Polivanov is a linguist of a wide profile, he has studied many languages, primarily
Russian, Japanese, Uzbek, Dungan, etc., and a wide variety of problems of
linguistics. A student of I.A. Baudouin de Courtenay, Polivanov saved his
comprehension of phonology as psychophonetics. He worked a lot on the problems
of stress, in particular, back in the 1910s, for the first time in modern science, he
determined the nature of Japanese stress. A general outline of phonology and stress
in the languages of the world is contained in Polivanov's book Introduction to
Linguistics for Oriental Universities (1928; the second volume of the Introduction
remained unpublished and was lost). He described the structure of Japanese
dialects for the first time.
Actively studying modern languages, Polivanov sought to identify patterns of
historical changes in the language, developing the ideas of I.A.Baudouin de
Courtenay and (indirectly) N.V.Krushevsky and putting forward, in particular, the
principle of saving sound efforts, further developed by R. Jacobson and A.Martine.

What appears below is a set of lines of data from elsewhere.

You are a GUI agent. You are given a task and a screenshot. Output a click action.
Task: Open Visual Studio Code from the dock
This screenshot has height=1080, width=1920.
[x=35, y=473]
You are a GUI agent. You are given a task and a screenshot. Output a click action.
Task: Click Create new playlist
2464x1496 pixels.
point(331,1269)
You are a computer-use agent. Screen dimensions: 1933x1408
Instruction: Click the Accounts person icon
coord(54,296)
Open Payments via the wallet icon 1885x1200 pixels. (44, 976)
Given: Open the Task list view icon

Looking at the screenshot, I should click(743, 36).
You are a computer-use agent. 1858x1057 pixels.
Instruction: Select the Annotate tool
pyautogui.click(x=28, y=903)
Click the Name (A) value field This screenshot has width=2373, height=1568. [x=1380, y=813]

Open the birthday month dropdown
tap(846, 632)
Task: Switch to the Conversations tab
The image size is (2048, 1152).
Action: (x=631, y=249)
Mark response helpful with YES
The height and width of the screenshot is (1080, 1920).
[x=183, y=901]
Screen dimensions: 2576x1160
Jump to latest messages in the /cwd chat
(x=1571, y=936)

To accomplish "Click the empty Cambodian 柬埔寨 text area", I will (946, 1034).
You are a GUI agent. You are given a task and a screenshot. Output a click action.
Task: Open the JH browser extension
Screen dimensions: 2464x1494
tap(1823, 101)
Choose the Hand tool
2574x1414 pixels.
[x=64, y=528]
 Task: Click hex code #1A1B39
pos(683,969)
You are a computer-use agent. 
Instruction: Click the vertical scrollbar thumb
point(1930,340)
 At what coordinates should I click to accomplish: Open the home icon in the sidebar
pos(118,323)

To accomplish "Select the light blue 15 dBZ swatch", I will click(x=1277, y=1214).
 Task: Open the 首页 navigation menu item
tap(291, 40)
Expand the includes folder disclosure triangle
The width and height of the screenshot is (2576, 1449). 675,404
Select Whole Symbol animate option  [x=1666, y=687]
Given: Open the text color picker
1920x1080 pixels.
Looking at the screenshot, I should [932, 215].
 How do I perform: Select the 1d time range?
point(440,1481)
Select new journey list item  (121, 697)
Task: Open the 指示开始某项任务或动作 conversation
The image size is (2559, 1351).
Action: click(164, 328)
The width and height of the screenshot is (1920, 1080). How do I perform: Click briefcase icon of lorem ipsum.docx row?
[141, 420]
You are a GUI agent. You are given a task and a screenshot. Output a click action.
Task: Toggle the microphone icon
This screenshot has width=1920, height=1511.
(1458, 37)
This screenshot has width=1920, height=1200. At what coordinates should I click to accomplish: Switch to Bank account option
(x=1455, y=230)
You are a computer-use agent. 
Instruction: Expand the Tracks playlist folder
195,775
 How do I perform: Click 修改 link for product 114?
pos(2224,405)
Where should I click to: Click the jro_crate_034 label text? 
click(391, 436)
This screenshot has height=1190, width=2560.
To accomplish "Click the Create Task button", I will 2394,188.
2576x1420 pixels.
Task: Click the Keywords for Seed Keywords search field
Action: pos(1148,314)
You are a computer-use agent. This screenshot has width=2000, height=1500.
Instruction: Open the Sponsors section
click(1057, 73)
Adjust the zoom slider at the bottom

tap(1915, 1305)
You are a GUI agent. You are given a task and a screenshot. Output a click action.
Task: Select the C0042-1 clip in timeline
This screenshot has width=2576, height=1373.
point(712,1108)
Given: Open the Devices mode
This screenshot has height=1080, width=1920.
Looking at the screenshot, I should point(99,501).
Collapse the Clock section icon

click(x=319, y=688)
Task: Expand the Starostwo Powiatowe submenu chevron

He sought to create a general theory of language development, which he called
linguistic historiology, and developed its fragment theory of phonological
convergence and divergence. At the same time, he posed the problem (which still
remains largely unsolved) of linguistic forecasting, predicting the future
development of languages.
At the end of his life, he compiled the second dictionary of linguistic terms in the
USSR after this dictionary by N.N.Durnovo, published only in 1991. Many of
Polivanov's works have not been published and have not been preserved.